In this Spring’s issue of the Tufts University Medical School Alumni Magazine, my medical school Alma Mater, resident life style issues were at the core of their headline article. Reading the article, Pressure Drop, by Susan Clinton Martin, M.D., M.P.H, ’04, a pediatrics resident, I was at times propelled back in time to my pediatrics residency at the same institution in the early 1990’s have discussions with my adviser and residency director about whether I wanted to go part time. As I was in my junior year of my pediatrics’ residency and expecting my first child, this was not an easy decision to make and I had seen mixed results with other residents who had attempted this path before me.

In the end, I opted to not go part-time and for the reasons stated in the article for most residents not opting for this path:

1. longer length of overall residency
2. decreased pay and benefits (not ideal with a baby at home!)
3. resentment of colleagues for fear of extra work on their plates
4. lack of support of the program

The honest truth is all of these issues were at play back in the 90’s with me and my colleagues and still exist today. I opted to just forge ahead and deal with having a baby and being a full time resident. I don’t regret that decision. I had the support of some attending physicians and colleagues, friends, my husband and a wonderful nanny who a PICU (Pediatric Intensive Care Unit) Attending introduced me to. It wasn’t easy but is there ever a great time to have a baby in the medical profession? Let’s be honest – residency is one of the most challenging times for a physician and adding any stress to the plate makes it worse.

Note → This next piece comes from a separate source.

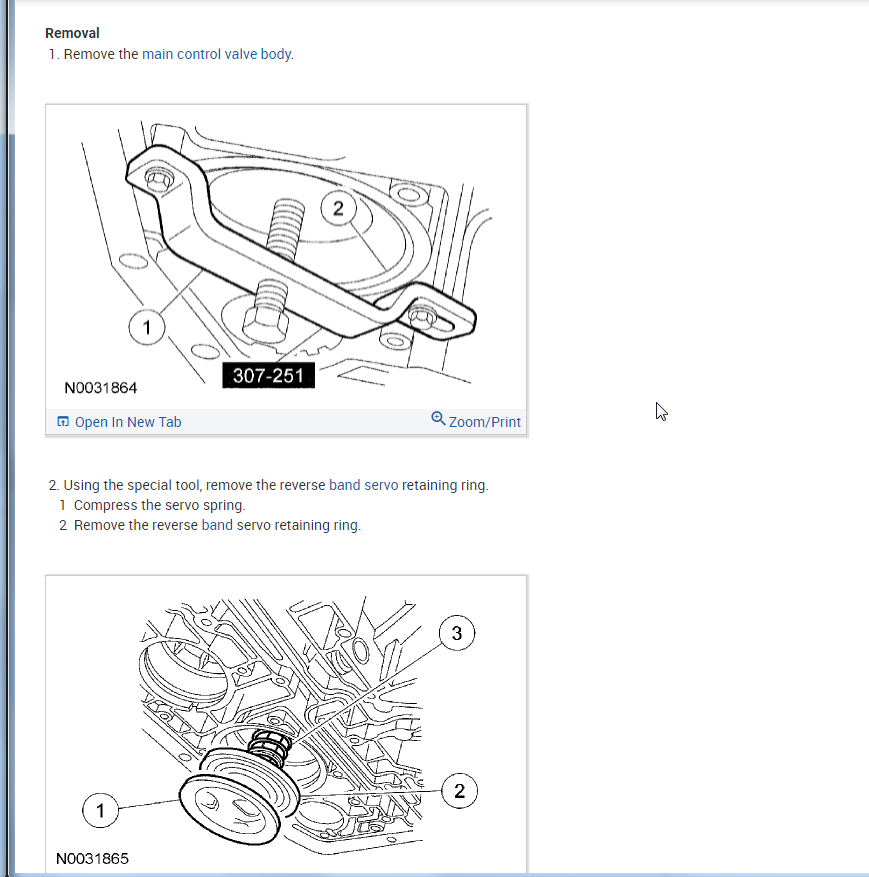Image resolution: width=869 pixels, height=877 pixels.
Task: Click the 307-251 special tool label
Action: [x=268, y=375]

Balancing work and family is never easy for any career but particularly challenging as a doctor and incredibly challenging as a resident physician where you don’t control your time. Residency programs have rather rigid schedules and even the most thought through back up systems don’t accommodate the last minute life issues that can occur unexpectedly when you are a new parent and have a new baby at home. Residencies try to be reasonable when life issues emerge but it isn’t always easy and there is always some sort of “pay back”. Even when unexpected life issues emerge – daycare crises, infant illness, or a family crisis, it’s almost easier to find a way to get to your shift. That’s how intense the pressure is on you at the time. I recall seeing an Attending pregnant with her 3rd child in tears one day because some small issue had unraveled at home. I asked a mentor about it and she told me “You’ll see when your baby comes. Some days the pressure just gets to you. Just come talk to one of us. There are a few who understand and can help.”

Reading that Dr. Martin was brave enough to go part time was like seeing a rose among weeds. The benefit to her and her family was enormous. When working her “on” months, she can focus and feel less guilty, knowing her time with her family is coming. When she has her “off” months, she’s refreshed “emotionally accessible” to her family.

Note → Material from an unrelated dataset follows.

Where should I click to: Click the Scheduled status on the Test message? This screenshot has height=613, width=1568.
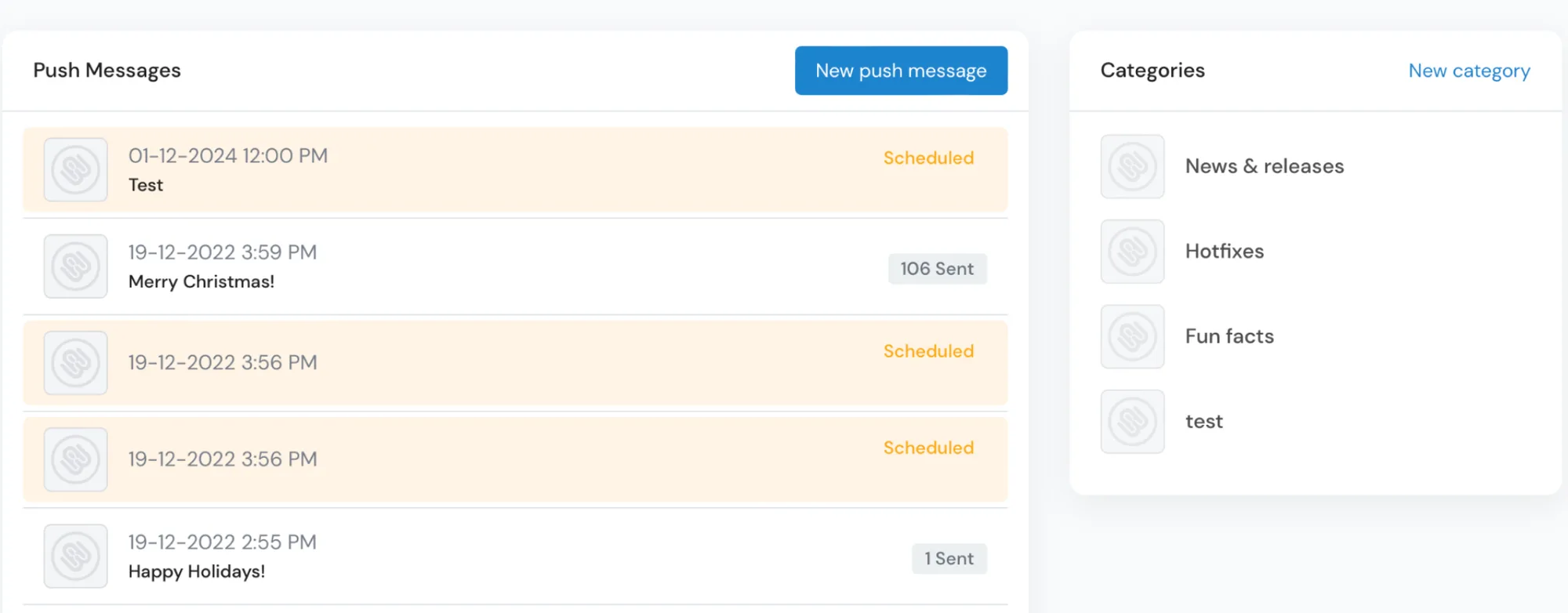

A recent study by Martin’s program director Dr. Robert Vinci showed that today’s medical students value part time options in residency programs, yet few residents are utilizing those options when they do exist and the majority of programs are still very traditional. According to the article, only 25% of US residencies have part time options with only 10% of residents in those programs utilizing the part time paths.

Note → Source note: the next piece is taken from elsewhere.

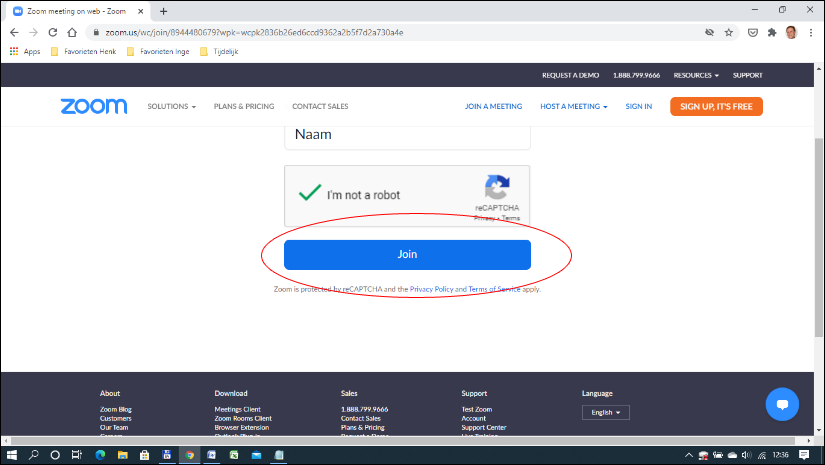The width and height of the screenshot is (825, 465).
Task: Open the Apps shortcut in bookmarks bar
Action: 26,51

So, there’s a big disconnect in medical education between desire for better lifestyle and what is available, no different than what those of us who have completed our education and training have experienced within the health care system for years. While it’s discouraging that our caring profession doesn’t have a system that allows us to care for ourselves and our families, it’s encouraging that we are all finally speaking up that balance between work and home isn’t a frill but a necessity – even for physicians.

This is why it is so crucial that doctors at every level of today’s health care system not only have a voice in the health care system discussions under way but be the key players in crafting the new system. This is our career, our life’s work. We would never tell the Government how to do their jobs…what makes them think they call tell us how to do ours?